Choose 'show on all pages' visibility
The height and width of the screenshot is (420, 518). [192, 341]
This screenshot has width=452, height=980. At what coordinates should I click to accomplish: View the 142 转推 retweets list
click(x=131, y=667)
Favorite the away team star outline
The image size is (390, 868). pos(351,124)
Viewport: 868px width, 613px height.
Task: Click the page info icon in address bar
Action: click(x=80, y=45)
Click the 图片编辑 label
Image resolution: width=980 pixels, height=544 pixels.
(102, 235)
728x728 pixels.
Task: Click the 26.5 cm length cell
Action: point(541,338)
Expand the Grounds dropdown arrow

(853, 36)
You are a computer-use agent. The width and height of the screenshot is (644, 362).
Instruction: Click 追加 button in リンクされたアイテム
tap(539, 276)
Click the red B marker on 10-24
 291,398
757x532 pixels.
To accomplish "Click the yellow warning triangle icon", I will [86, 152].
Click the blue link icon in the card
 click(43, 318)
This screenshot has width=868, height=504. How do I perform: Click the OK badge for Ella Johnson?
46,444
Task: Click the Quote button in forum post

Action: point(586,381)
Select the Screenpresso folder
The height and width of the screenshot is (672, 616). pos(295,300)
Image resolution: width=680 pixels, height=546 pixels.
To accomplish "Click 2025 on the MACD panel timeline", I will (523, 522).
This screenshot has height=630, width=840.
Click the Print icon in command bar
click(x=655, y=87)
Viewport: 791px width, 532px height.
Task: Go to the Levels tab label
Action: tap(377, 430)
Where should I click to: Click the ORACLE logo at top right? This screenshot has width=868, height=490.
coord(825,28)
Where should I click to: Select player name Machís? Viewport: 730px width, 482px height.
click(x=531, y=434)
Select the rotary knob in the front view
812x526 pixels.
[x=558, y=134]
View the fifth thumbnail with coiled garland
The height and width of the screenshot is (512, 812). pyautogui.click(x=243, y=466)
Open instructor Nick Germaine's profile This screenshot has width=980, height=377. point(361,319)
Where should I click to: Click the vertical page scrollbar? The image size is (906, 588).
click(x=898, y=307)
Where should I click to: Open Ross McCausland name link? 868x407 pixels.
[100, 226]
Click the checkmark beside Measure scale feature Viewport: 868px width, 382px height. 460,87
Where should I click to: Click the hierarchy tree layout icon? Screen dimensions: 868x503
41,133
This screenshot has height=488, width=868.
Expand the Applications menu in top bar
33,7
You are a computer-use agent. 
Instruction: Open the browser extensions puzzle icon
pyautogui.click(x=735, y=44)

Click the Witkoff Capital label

---*---

* **Requirement**
For the material above, the answer must be only the number of lines holding the word "computer".

* **Solution**
2